--- Extrait source ---
- - -
La réforme des retraites, dont
une censure totale par le Conseil constitutionnel n’aurait pas eu
d’impact financier à court terme
pour l’Hexagone, sera mise en œuvre dès septembre. Ses effets sur
les finances publiques et la croissance potentielle ne seront visibles
qu’à moyen-long terme.

Fin du suspense. Le Conseil constitutionnel a validé le 14 avril l’essentiel de la réforme des retraites, tout en censurant six mesures d’accompagnement social, tel que l’index et les CDI seniors. Une décision qui a permis au président de la République une promulgation dans la foulée. Une censure totale de la réforme aurait été catastrophique pour la France à en croire le discours d’Emmanuel Macron tenu le 16 mars en Conseil des ministres pour justifier le recours par le gouvernement du 49.3. Le Président avait alerté des risques si la réforme ne se faisait pas : « Je considère qu’en l’état, les risques financiers, économiques sont trop grands. »

Des amendements érodent les économies

La réforme, qui prévoit le relèvement de l’âge légal de départ à la retraite de 62 ans à 64 ans et l’accélération de la durée de cotisation pour bénéficier d’une retraite à taux plein à 43 ans en 2027 (contre 2035 auparavant), a été pensée par le Gouvernement pour générer 10,3 milliards d’euros d’économies d’ici 2027 et 17,7 milliards d’ici 2030. Toutefois, « après prise en compte du coût des mesures d’accompagnement social prévues ou ajoutées après amendements parlementaires, les économies nettes ne seraient plus que de l’ordre de 10 milliards d’euros, contre 17,7 milliards d’économies brutes d’ici 2030 issues des deux seules mesures d’âge », précise François Écalle, président de FIPECO. « La réforme d’origine prévoyait un retour à l’équilibre à cette date, mais avec les nombreuses concessions accordées, on se dirige vers un déficit de 1 à 2 milliards en 2030 », notait l’IFRAP dans une analyse début mars. Les amendements parlementaires, tel que le plancher de 43 annuités de cotisations et le quatrième palier d’âge, ont enrichi le dispositif initial de mesures, qui, lui, comprend le maintien de l’âge légal à 62 ans pour invalidité ou inaptitude et la revalorisation de la pension minimum. Sans la réforme, le déficit du système de retraite prévu par le gouvernement s’élèverait à 12,4 milliards d’euros en 2027 et à 13,5 milliards en 2030.
- - -
--- Travail à réaliser ---
Pouvez-vous poursuivre le texte sur la réforme des retraites à partir de sa dernière phrase ?
- - -
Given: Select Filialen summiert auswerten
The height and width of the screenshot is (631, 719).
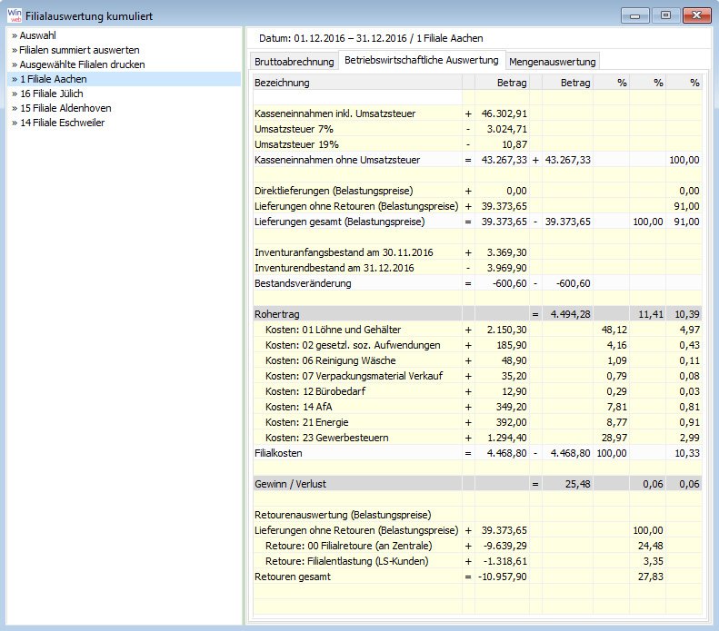Looking at the screenshot, I should (75, 51).
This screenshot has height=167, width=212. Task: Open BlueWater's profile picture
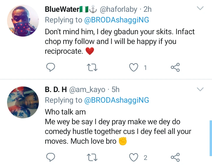pos(23,21)
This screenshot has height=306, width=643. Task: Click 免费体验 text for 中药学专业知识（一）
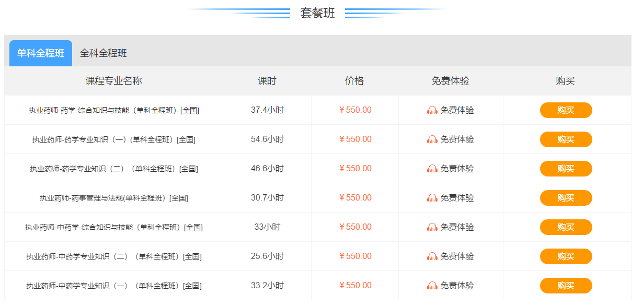click(x=457, y=286)
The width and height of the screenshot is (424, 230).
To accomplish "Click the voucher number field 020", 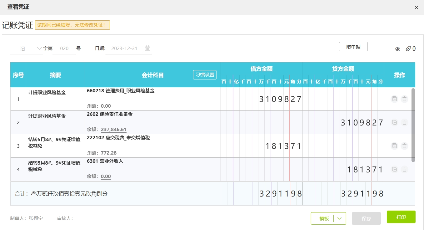I will (x=64, y=49).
- - -
--- Réponse proposée ---
Sur le plan économique, la réforme des retraites vise également à redynamiser le marché du travail et la croissance. Mathieu Plane, directeur adjoint du département analyse et prévision de l’OFCE, estime qu’elle « aura un effet sur l’offre de travail et l’activité de long terme à travers la modification du ratio entre cotisants et retraités ». Cela viendrait « générer des suppléments de croissance potentielle de l’ordre de 1 point de PIB à horizon 2030, à la condition que cela se traduise bien par des emplois et des heures travaillées supplémentaires ». Se basant sur les données issues de la réforme de 2010 (recul de l’âge de 60 à 62 ans), le Gouvernement s’attend à un taux d’emploi majoré de 2 % pour la population âgée de 60 à 64 ans en 2025, puis de 6 % en 2030.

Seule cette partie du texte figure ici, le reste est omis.